- [Ihre Aufgabe]:
Schreiben Sie den folgenden Ausgangstext von "Bei jungen Typ-1-Diabetikerinnen treten" bis "ist, nicht vornimmt." noch einmal ab und tauschen Sie dabei "Essstörungen" gegen "Ernährungsstörungen" aus.

- [Ausgangstext]:
# # # #
Bei jungen Typ-1-Diabetikerinnen treten Essstörungen in Form von Bulimie und Binge Eating zwei- bis dreimal häufiger auf als bei gesunden Frauen — mit weitreichenden Folgen für die Gesundheit der Patientinnen.
MMW: Wie erklärt man sich die übermäßige Häufigkeit von Essstörungen bei jungen Typ-1-Diabetikerinnen? Diese Patientengruppe wird doch im Hinblick auf Ernährung besonders geschult …
Neu: Richtig, diese intensive Schulung bedeutet aber auch eine enorme Beschäftigung mit dem Inhalt und der Menge des Essens. Dadurch geht eine gewisse Selbstverständlichkeit für das Essen verloren. Es wird nach objektiven Gütekriterien beurteilt und nicht nach Lust- und Hungergefühl, wie wir es normalerweise tun. So kommt immer eine Bewertung dazu, die derjenige, der keinen Diabetes hat und nicht so gut geschult ist, nicht vornimmt.
# # # #
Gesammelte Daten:
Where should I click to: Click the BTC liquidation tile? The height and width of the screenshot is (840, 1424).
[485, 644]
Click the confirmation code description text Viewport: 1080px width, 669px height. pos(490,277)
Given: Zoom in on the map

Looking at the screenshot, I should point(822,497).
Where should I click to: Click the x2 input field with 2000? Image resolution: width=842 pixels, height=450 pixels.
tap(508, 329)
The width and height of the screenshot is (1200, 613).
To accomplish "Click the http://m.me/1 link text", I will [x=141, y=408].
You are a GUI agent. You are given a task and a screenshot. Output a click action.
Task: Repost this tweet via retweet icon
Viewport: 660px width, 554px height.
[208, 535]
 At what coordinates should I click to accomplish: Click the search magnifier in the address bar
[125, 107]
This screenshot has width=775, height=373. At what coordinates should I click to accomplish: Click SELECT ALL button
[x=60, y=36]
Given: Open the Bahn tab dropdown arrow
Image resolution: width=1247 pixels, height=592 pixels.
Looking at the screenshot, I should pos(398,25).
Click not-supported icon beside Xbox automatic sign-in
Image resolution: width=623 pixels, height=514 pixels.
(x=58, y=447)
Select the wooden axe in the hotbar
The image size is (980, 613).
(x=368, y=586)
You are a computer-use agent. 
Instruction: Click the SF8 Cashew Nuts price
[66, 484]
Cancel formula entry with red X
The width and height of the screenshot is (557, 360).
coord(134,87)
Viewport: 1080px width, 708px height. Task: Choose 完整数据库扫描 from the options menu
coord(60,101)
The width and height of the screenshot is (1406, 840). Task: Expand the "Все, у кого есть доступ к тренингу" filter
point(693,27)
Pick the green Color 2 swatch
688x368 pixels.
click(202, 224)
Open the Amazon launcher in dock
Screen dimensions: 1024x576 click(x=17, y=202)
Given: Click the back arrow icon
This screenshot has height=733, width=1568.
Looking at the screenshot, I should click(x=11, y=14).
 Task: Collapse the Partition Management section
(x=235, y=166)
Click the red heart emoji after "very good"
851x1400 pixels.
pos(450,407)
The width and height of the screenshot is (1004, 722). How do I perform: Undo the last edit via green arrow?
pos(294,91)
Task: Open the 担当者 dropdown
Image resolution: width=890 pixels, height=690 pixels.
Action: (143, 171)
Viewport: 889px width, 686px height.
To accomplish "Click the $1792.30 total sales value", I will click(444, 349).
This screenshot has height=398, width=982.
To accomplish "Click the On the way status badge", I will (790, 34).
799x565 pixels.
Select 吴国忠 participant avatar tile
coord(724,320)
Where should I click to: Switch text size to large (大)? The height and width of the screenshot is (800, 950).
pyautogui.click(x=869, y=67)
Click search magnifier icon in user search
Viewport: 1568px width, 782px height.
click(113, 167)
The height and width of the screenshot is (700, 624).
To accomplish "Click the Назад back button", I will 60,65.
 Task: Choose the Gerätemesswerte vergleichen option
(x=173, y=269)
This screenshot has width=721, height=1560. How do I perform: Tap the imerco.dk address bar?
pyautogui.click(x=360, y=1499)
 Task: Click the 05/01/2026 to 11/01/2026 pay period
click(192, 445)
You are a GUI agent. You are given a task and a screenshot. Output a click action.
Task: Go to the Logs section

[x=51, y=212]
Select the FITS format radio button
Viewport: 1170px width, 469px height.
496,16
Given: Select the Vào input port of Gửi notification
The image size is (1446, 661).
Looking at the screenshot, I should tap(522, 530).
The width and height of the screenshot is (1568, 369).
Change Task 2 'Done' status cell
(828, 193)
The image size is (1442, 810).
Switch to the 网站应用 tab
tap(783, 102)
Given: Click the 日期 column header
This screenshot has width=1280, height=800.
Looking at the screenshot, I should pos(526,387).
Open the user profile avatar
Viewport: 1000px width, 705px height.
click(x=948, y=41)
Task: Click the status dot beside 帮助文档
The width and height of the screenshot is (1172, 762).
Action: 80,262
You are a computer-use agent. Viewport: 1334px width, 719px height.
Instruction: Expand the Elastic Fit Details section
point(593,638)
# # # #
- [Ergebnis der Übung]:
Bei jungen Typ-1-Diabetikerinnen treten Ernährungsstörungen in Form von Bulimie und Binge Eating zwei- bis dreimal häufiger auf als bei gesunden Frauen — mit weitreichenden Folgen für die Gesundheit der Patientinnen.
MMW: Wie erklärt man sich die übermäßige Häufigkeit von Ernährungsstörungen bei jungen Typ-1-Diabetikerinnen? Diese Patientengruppe wird doch im Hinblick auf Ernährung besonders geschult …
Neu: Richtig, diese intensive Schulung bedeutet aber auch eine enorme Beschäftigung mit dem Inhalt und der Menge des Essens. Dadurch geht eine gewisse Selbstverständlichkeit für das Essen verloren. Es wird nach objektiven Gütekriterien beurteilt und nicht nach Lust- und Hungergefühl, wie wir es normalerweise tun. So kommt immer eine Bewertung dazu, die derjenige, der keinen Diabetes hat und nicht so gut geschult ist, nicht vornimmt.